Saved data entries
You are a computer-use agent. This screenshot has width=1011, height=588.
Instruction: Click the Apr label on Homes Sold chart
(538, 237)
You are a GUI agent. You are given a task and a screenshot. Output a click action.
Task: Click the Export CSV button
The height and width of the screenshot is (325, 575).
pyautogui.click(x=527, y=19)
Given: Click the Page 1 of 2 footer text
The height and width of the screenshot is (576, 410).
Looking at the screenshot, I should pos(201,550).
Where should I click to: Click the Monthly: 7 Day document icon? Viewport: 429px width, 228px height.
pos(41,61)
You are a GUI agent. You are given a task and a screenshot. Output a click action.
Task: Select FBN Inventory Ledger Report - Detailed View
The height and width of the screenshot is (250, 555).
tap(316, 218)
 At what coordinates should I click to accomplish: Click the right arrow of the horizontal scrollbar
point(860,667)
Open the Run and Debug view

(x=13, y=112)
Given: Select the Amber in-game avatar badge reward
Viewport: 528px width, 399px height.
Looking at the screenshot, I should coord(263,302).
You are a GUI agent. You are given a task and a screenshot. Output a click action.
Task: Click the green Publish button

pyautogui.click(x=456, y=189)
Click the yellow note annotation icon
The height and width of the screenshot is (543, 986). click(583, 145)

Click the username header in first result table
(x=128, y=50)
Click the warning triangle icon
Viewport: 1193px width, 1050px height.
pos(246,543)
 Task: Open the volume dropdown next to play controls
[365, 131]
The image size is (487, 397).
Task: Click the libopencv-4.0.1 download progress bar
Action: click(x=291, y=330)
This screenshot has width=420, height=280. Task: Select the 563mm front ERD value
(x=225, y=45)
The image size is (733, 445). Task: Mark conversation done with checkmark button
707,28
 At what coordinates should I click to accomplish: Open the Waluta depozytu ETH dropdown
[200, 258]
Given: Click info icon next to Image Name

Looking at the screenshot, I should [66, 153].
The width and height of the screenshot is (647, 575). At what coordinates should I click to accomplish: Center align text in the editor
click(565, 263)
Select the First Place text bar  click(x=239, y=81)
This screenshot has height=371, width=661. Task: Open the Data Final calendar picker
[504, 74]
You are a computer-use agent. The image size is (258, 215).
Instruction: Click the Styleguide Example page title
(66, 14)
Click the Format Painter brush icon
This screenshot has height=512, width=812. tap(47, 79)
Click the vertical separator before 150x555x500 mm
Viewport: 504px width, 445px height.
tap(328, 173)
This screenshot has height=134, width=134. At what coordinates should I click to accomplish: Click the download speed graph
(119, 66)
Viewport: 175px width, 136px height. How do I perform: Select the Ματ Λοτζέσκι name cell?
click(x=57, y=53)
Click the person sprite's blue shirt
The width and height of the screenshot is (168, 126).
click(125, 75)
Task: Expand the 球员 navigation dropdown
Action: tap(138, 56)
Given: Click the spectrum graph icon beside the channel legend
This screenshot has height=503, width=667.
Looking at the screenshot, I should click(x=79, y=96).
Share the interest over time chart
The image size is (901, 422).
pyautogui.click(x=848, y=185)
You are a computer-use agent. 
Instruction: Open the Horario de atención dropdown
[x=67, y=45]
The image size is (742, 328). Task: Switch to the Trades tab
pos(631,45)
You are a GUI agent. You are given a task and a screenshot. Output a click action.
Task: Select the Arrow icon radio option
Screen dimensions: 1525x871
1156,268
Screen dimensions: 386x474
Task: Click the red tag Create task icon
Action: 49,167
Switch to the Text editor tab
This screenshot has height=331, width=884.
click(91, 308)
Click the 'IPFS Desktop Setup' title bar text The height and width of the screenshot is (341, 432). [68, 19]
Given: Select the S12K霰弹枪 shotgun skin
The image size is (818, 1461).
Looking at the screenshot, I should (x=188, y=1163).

• THE PROBLEM:
Go through the entries and count the lines where the word "computer" appears; give only the count.

• RESPONSE BELOW:
3